HARLEM, Manhattan (WABC) --The New York City Comptroller says his office will once again probe the Administration for Children's Services after the death of a 6-year-old boy in Harlem who was allegedly abused.
Police say Zymere Perkins was beaten to death by his mother's boyfriend, Rysheim Smith.
That man and Zymere's mother, Geraldine Perkins, are facing charges.
She had been investigated by the ACS several times. Governor Cuomo says the state is also investigating the agency.
Smith, 42, has 18 prior arrests. He is suspected of hitting the boy with a broom stick Monday.
Perkins, 26, claims she was not home at the time of the assault. But she also made statements indicating she took no steps to stop her boyfriend's assaults of her son, authorities say.

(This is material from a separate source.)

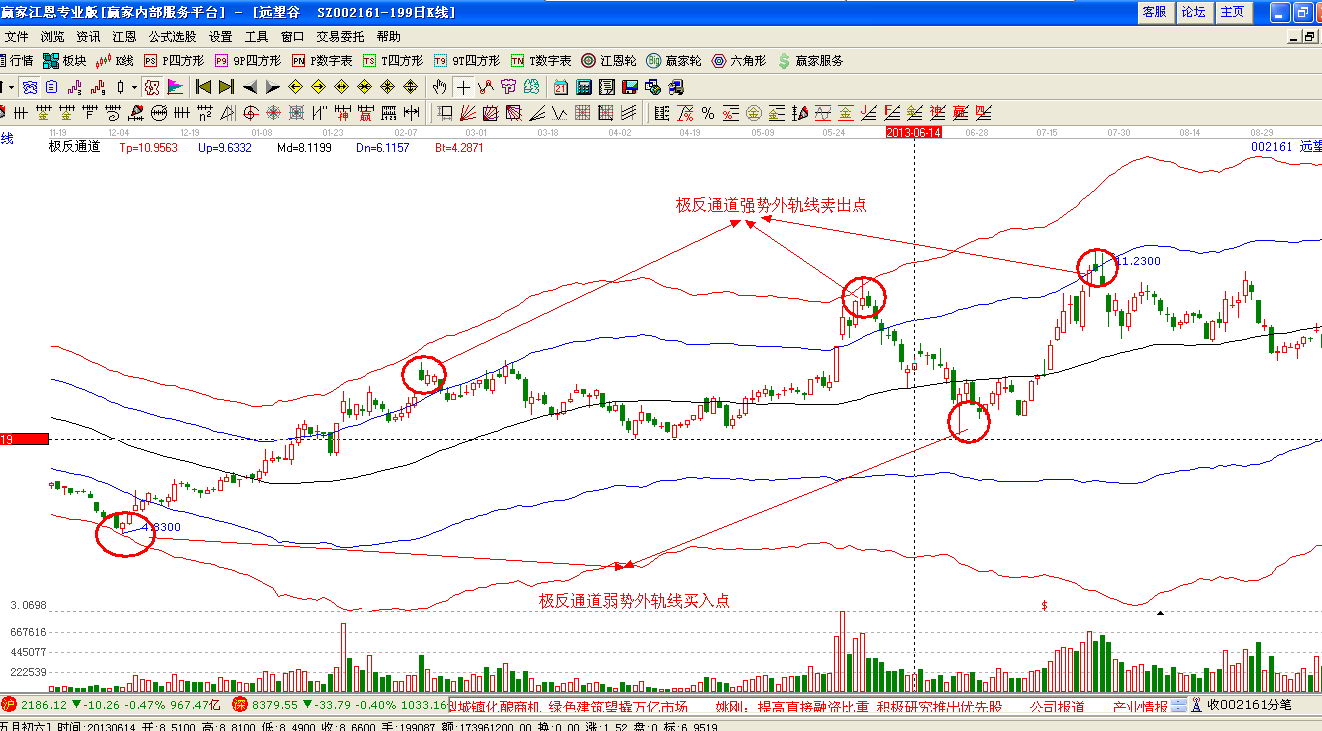This screenshot has width=1322, height=731.
Task: Open the P四方形 square tool
Action: point(173,61)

Both are charged with endangering the welfare of a child. Bail for each was set at $50,000 cash/bond.
The boy's injuries were consistent with being struck with an object, like a broomstick. The bruises are old and new, indicating it had been over a period of time, according to investigators.
City Comptroller Scott Stringer said his investigators will follow-up on a June 2016 audit, which found ACS conducted shoddy, inconsistent, and incomplete investigations into child abuse. The inquiry will explore whether ACS has acted on any of the key reforms they committed to in June, Stringer said.
"This week, our City tragically lost another child - months after ACS pledged to enact critical reforms. This death highlights the precarious situation at this agency, and underscores the need for immediate improvements," Stringer said. "The bottom line of this investigation is simple - ACS made promises, and New Yorkers deserve to know if they've made progress."
Mayor Bill de Blasio said the death should have been prevented.
"I find it incredibly troubling and I find it unacceptable that this child was lost. Period," the mayor said.
The city's Administration for Children's Services had some prior interaction with Perkins, investigating past allegations of child abuse. The resolution of those prior allegations is unclear.
The city is also looking into the child's schooling, and whether anyone in the Education Department raised concerns. The student may not have attended classes for a period of time.